▶ Task to complete: Exactly as they stand, the data below are to be printed again.

# # # # # # #

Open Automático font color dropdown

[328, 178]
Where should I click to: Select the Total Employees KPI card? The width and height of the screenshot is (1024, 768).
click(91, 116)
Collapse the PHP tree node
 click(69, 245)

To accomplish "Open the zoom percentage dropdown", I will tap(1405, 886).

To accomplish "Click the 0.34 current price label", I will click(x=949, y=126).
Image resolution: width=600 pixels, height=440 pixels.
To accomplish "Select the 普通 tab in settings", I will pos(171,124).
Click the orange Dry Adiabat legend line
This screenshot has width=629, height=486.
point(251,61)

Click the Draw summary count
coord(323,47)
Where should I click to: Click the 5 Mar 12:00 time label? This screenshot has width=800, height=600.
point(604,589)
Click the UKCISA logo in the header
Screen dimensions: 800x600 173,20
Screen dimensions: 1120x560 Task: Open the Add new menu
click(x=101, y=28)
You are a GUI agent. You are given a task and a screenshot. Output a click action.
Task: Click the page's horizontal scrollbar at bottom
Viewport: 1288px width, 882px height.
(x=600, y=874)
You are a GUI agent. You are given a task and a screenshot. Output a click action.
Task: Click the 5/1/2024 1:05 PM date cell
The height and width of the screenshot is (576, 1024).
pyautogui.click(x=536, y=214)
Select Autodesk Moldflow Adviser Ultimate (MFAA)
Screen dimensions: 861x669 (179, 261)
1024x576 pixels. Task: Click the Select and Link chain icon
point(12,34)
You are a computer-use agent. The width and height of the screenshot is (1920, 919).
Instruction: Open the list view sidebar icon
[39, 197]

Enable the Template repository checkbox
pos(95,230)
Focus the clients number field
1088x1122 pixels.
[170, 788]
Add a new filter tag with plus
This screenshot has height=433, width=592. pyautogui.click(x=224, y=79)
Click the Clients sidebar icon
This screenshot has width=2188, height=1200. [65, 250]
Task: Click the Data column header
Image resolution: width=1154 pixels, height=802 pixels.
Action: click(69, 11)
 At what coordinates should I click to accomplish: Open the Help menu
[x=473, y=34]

# # # # # # #

▶ Task response:
Open Automático font color dropdown

[328, 178]
Where should I click to: Select the Total Employees KPI card? The width and height of the screenshot is (1024, 768).
click(91, 116)
Collapse the PHP tree node
 click(69, 245)

To accomplish "Open the zoom percentage dropdown", I will tap(1405, 886).

To accomplish "Click the 0.34 current price label", I will click(x=949, y=126).
Image resolution: width=600 pixels, height=440 pixels.
To accomplish "Select the 普通 tab in settings", I will pos(171,124).
Click the orange Dry Adiabat legend line
This screenshot has width=629, height=486.
point(251,61)

Click the Draw summary count
coord(323,47)
Where should I click to: Click the 5 Mar 12:00 time label? This screenshot has width=800, height=600.
point(604,589)
Click the UKCISA logo in the header
Screen dimensions: 800x600 173,20
Screen dimensions: 1120x560 Task: Open the Add new menu
click(x=101, y=28)
You are a GUI agent. You are given a task and a screenshot. Output a click action.
Task: Click the page's horizontal scrollbar at bottom
Viewport: 1288px width, 882px height.
(x=600, y=874)
You are a GUI agent. You are given a task and a screenshot. Output a click action.
Task: Click the 5/1/2024 1:05 PM date cell
The height and width of the screenshot is (576, 1024).
pyautogui.click(x=536, y=214)
Select Autodesk Moldflow Adviser Ultimate (MFAA)
Screen dimensions: 861x669 (179, 261)
1024x576 pixels. Task: Click the Select and Link chain icon
point(12,34)
You are a computer-use agent. The width and height of the screenshot is (1920, 919).
Instruction: Open the list view sidebar icon
[39, 197]

Enable the Template repository checkbox
pos(95,230)
Focus the clients number field
1088x1122 pixels.
[170, 788]
Add a new filter tag with plus
This screenshot has height=433, width=592. pyautogui.click(x=224, y=79)
Click the Clients sidebar icon
This screenshot has width=2188, height=1200. [65, 250]
Task: Click the Data column header
Image resolution: width=1154 pixels, height=802 pixels.
Action: click(69, 11)
 At what coordinates should I click to accomplish: Open the Help menu
[x=473, y=34]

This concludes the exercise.